Brief:
Arrange the material from the line containing "Given: Open Microsoft Edge browser" through the end as a JSON list of strings, one string per line. Skip blank lines, and leave the pictures out.

--- START Data lines ---

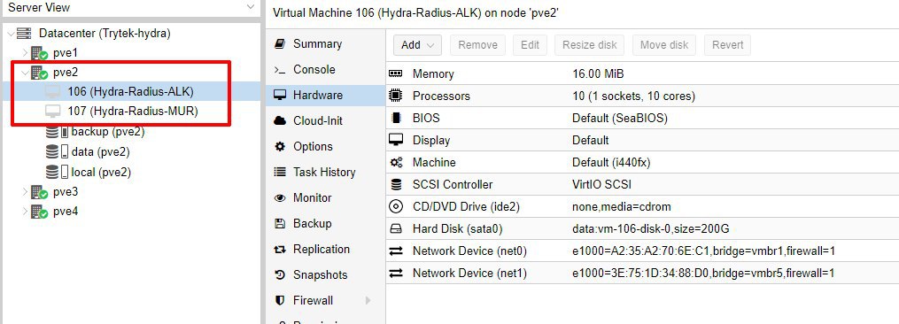Open the Server View dropdown
The height and width of the screenshot is (324, 899).
250,7
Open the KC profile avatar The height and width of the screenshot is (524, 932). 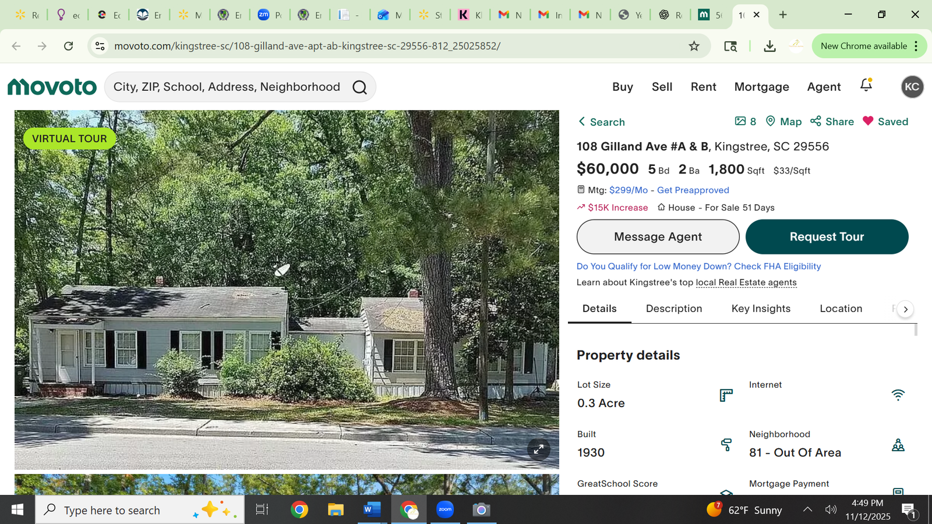pos(912,87)
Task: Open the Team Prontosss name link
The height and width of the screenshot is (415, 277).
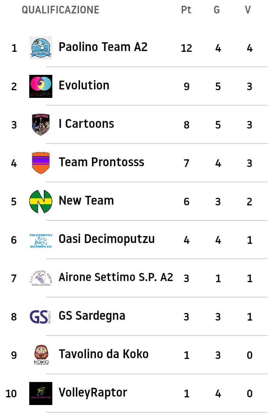Action: [x=101, y=162]
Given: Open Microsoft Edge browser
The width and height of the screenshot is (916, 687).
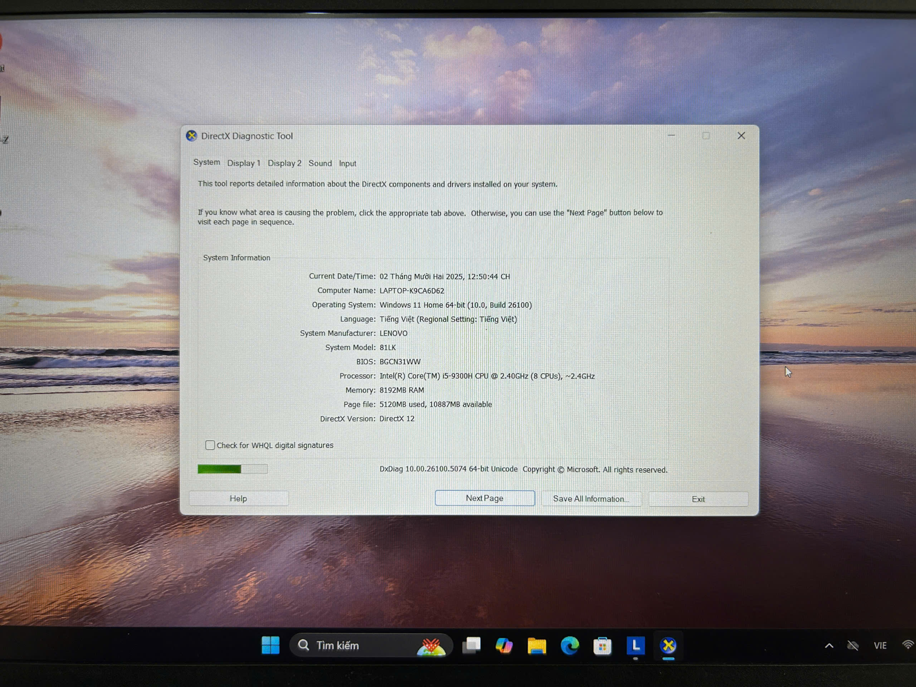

--- END Data lines ---

Task output:
[
  "Given: Open Microsoft Edge browser",
  "The width and height of the screenshot is (916, 687)."
]